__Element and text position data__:
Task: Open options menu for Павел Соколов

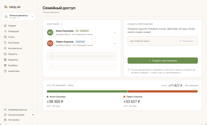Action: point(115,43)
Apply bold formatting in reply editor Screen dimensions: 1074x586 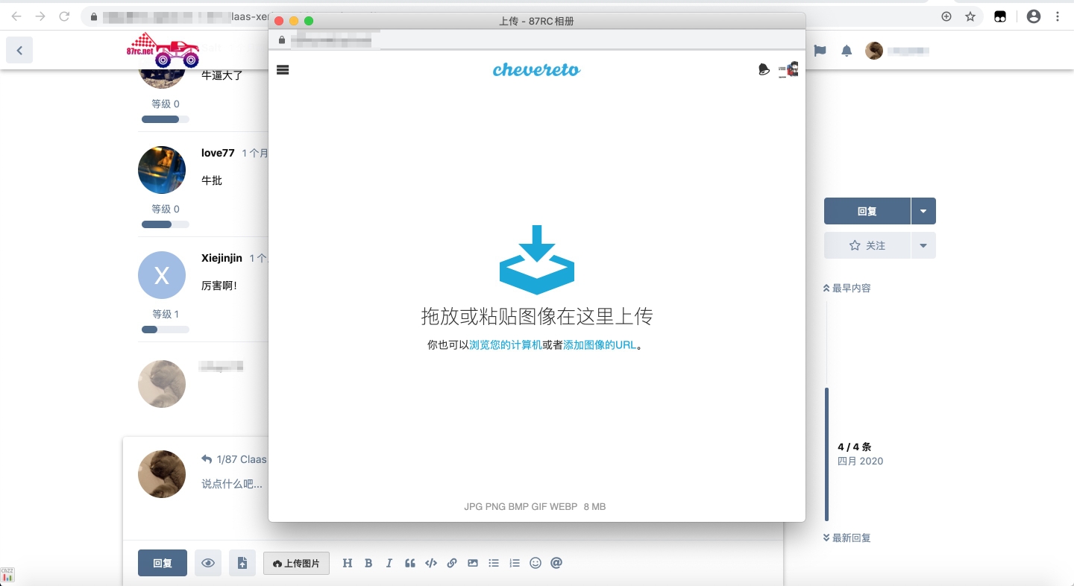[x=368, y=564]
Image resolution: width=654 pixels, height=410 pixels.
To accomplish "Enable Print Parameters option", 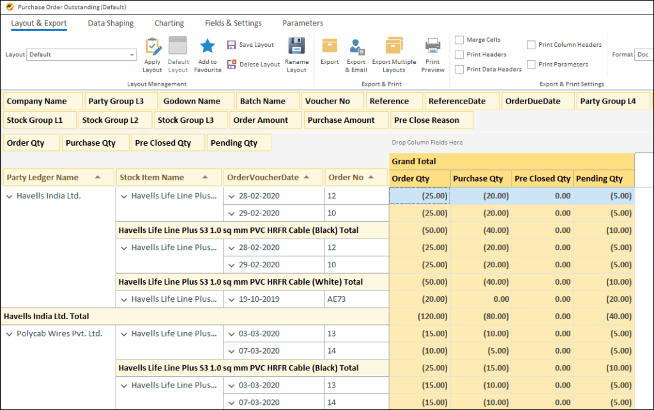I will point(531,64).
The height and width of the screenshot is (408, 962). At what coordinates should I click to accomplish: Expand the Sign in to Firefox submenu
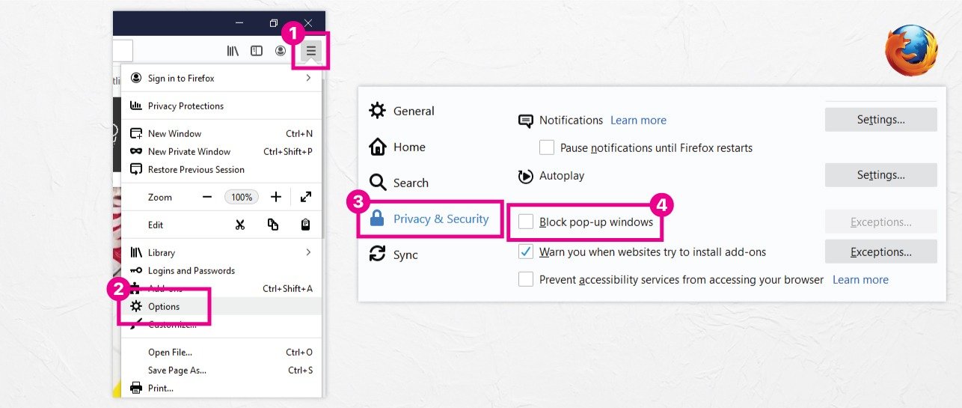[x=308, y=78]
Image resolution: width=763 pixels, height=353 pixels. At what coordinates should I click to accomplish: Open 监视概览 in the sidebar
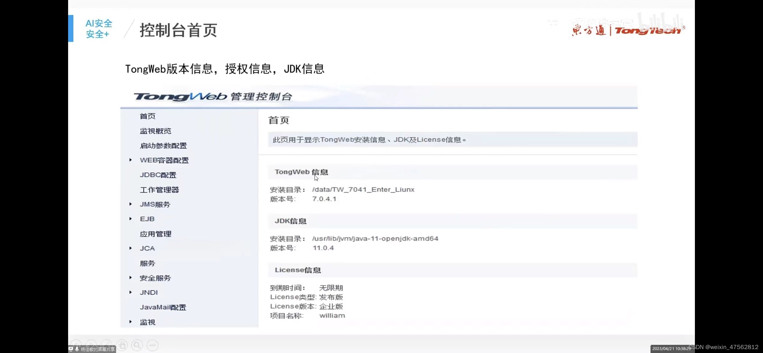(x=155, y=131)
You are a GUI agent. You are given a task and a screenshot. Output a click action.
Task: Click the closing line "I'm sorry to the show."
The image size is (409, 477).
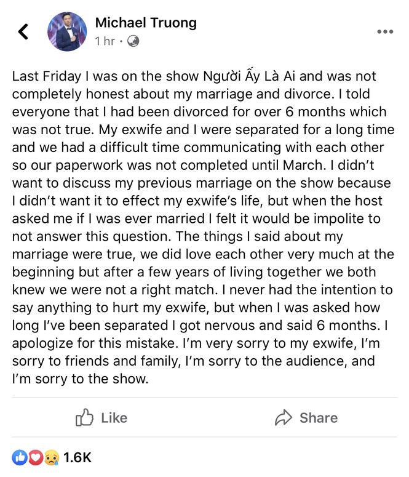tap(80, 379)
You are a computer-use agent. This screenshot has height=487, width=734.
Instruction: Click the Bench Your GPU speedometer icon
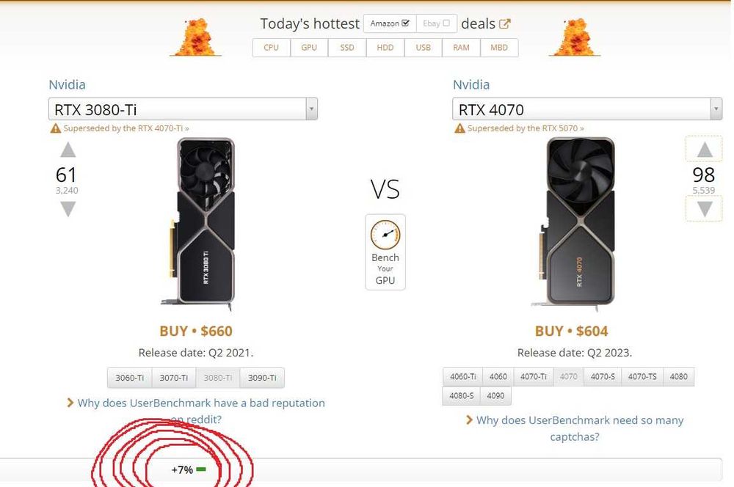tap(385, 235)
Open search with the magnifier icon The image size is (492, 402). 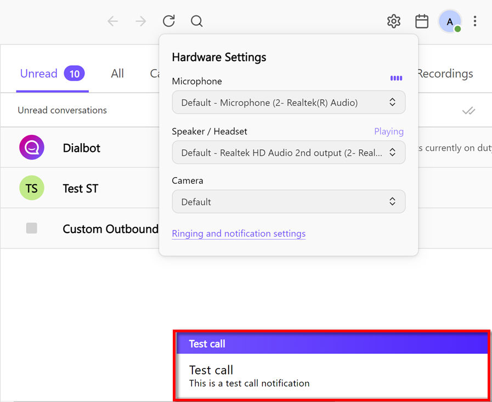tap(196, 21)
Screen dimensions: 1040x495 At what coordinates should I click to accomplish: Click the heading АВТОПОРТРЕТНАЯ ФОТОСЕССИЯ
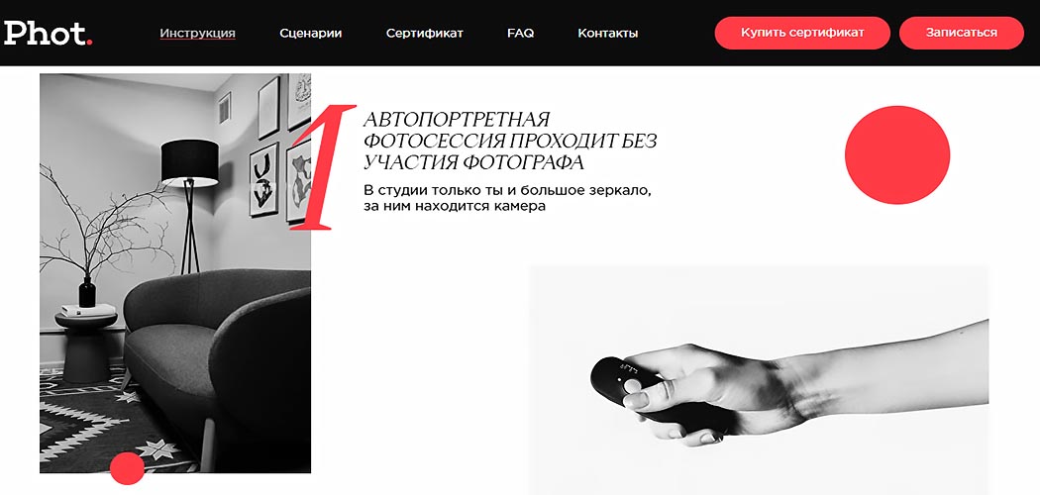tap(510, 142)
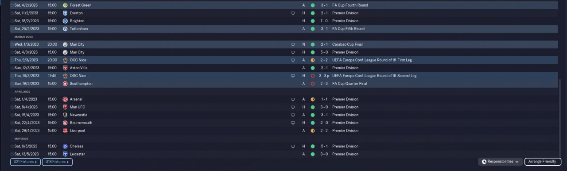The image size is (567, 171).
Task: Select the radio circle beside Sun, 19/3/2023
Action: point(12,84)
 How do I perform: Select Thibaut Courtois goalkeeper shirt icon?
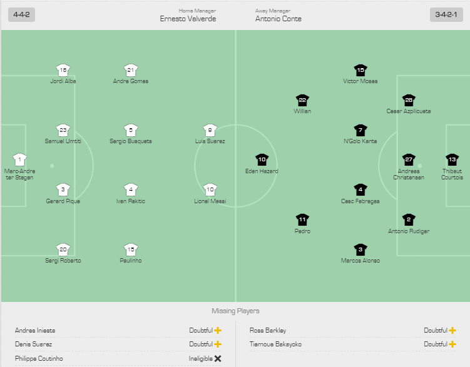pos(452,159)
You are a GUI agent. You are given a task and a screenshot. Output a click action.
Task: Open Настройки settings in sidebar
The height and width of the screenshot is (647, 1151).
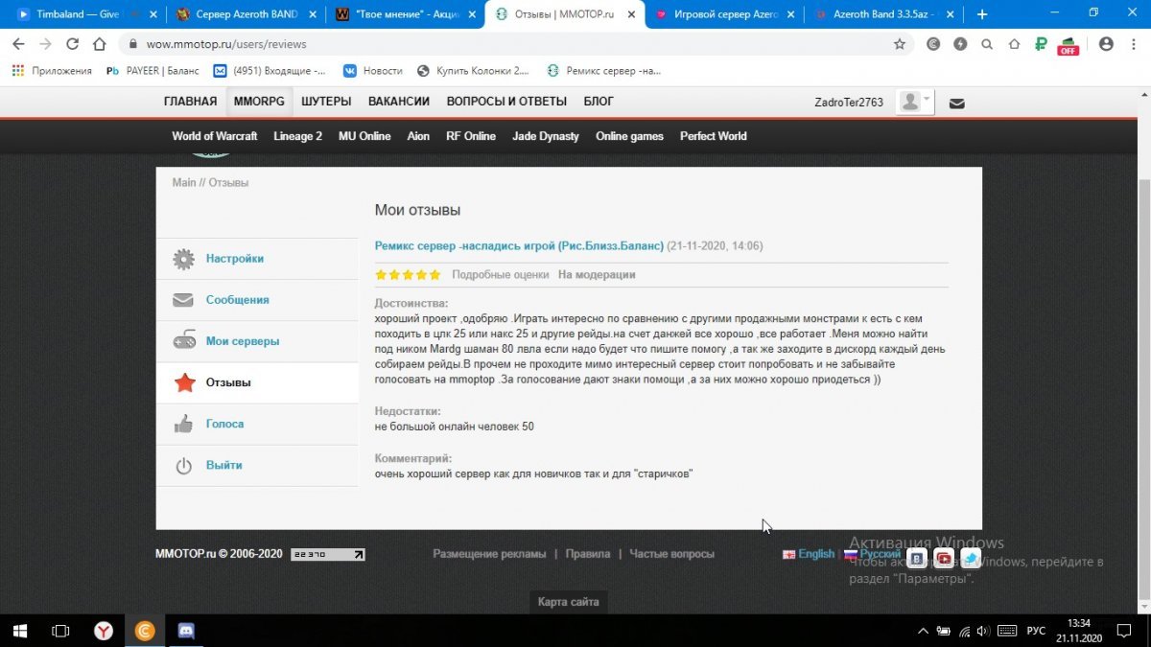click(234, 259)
--
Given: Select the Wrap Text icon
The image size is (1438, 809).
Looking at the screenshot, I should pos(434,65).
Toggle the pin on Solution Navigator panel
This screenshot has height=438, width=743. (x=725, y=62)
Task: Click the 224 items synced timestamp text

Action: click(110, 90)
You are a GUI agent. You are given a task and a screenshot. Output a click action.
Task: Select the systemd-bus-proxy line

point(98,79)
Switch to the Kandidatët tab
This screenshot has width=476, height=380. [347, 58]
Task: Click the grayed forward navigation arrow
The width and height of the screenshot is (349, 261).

__Your task__: Copy out the data above word for word, beginning at the line containing "Given: Select the Wrap Text icon" and ending with the line containing "The width and", both included.

__The reply__:
Given: Select the Wrap Text icon
The image size is (1438, 809).
Looking at the screenshot, I should pos(434,65).
Toggle the pin on Solution Navigator panel
This screenshot has height=438, width=743. (x=725, y=62)
Task: Click the 224 items synced timestamp text

Action: click(110, 90)
You are a GUI agent. You are given a task and a screenshot. Output a click action.
Task: Select the systemd-bus-proxy line

point(98,79)
Switch to the Kandidatët tab
This screenshot has width=476, height=380. [347, 58]
Task: Click the grayed forward navigation arrow
The width and height of the screenshot is (349, 261).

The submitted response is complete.